Stored data

▽

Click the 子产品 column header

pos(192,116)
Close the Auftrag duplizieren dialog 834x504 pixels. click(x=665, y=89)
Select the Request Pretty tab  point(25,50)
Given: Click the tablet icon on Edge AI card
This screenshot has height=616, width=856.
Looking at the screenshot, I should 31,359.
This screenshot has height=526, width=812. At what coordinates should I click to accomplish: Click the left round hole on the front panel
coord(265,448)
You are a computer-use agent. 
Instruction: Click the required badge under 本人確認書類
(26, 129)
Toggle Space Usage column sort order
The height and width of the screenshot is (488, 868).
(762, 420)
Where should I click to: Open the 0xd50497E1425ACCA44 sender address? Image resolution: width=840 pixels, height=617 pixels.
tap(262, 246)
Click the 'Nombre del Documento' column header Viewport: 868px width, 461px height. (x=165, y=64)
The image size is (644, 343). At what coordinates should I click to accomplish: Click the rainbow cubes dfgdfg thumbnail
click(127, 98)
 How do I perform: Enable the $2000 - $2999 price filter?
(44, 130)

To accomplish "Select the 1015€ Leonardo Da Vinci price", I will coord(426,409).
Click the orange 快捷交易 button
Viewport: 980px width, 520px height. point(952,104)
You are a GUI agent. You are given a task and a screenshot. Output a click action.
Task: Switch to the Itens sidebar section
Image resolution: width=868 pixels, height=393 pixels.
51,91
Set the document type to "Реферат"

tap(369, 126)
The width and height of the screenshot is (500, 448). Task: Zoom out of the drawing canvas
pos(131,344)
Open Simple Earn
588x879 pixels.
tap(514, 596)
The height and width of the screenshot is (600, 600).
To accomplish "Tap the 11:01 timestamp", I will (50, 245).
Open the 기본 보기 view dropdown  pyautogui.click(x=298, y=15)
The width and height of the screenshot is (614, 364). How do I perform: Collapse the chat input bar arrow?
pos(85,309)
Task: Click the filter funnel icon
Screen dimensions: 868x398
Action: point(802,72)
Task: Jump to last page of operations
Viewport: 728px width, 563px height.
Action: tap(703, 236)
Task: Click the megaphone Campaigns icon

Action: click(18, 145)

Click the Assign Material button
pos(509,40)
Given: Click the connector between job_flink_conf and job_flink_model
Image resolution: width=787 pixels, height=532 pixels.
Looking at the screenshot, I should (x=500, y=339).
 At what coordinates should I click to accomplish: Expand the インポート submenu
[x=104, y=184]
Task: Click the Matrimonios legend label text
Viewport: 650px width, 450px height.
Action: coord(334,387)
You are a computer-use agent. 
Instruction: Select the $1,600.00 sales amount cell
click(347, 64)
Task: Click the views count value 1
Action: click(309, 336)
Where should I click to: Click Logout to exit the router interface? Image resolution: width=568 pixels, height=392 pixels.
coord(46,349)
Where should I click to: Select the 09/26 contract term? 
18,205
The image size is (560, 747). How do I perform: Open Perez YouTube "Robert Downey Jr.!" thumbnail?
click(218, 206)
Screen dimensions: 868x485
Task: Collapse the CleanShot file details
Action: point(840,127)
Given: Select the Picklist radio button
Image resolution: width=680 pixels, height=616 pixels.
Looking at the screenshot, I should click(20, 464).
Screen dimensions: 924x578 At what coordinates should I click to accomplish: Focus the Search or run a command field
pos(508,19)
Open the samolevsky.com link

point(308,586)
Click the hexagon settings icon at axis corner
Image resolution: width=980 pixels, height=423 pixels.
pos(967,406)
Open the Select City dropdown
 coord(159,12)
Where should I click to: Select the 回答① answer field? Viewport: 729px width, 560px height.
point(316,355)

△

▶ [EXERCISE DESCRIPTION]
Exactly as they appear above, write out the line containing "Given: Select the Picklist radio button" and each line that comes after it in the records.

▶ [SOLUTION BELOW]
Given: Select the Picklist radio button
Image resolution: width=680 pixels, height=616 pixels.
Looking at the screenshot, I should click(20, 464).
Screen dimensions: 924x578 At what coordinates should I click to accomplish: Focus the Search or run a command field
pos(508,19)
Open the samolevsky.com link

point(308,586)
Click the hexagon settings icon at axis corner
Image resolution: width=980 pixels, height=423 pixels.
pos(967,406)
Open the Select City dropdown
 coord(159,12)
Where should I click to: Select the 回答① answer field? Viewport: 729px width, 560px height.
point(316,355)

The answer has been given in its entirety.